Newspaper article The Record (Bergen County, NJ)

Bergen Freeholders Assemble and Plan

Newspaper article The Record (Bergen County, NJ)

Bergen Freeholders Assemble and Plan

Article excerpt

It didn't take long for the Democratic Bergen County freeholders to take out their new veto-proof majority for a spin.

Just minutes after formalizing a 5-2 majority on the board at the annual reorganization meeting, newly reelected Freeholder Chairman David Ganz called for strengthening the county's pay-to-play law -- a measure that was relaxed last year.

In May, the freeholder board revised the county's pay-to-play law in a 6-1 bipartisan vote that eased restrictions on how much money professional no-bid contractors such as attorneys, auditors and engineers can contribute to county political parties. The previous law allowed vendor contributions of up to $300 per candidate or an overall limit of $2,500 per election cycle. The law now in place keeps the $300 limit for individual candidates but increases the limit on contributions to county political organizations from $2,500 to $5,200.

The ordinance passed last year after votes from Republican Freeholders John Mitchell and John Felice were secured, providing enough of a majority to withstand a veto by county Executive Kathleen Donovan, who opposed the revisions.

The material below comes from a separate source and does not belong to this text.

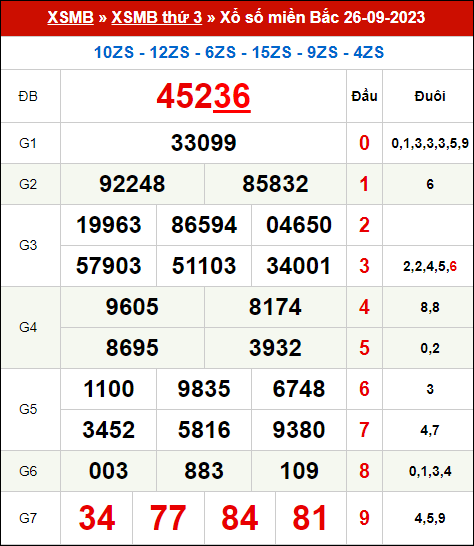Open the XSMB thứ 3 header link
Viewport: 474px width, 546px height.
157,17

However, on Nov. 5, Mitchell narrowly lost his reelection bid. As a result, he was replaced on Thursday by Democrat James Tedesco III, a former Paramus mayor who campaigned on restoring much of the original ordinance adopted by a Republican-led board in December 2011.

"All of us compromised on an ordinance that was simply not strong enough," Ganz said after being reelected chairman for another year at the board's reorganization meeting on Thursday. "Many of my colleagues firmly believe we should have drawn a line in the sand."

Ganz said he'll seek to reduce the amount that no-bid contractors can contribute to county political parties from $5,200 per election to $2,000. He also vowed to toughen the law's penalties for violators.

Advocates of pay-to-play reform hailed Ganz's comments on again revising the law.

"We're ecstatic that the freeholder board is going to do what they need to do," said Chuck Powers, president of Bergen Grassroots, a citizen group that pushed for the law for several years. …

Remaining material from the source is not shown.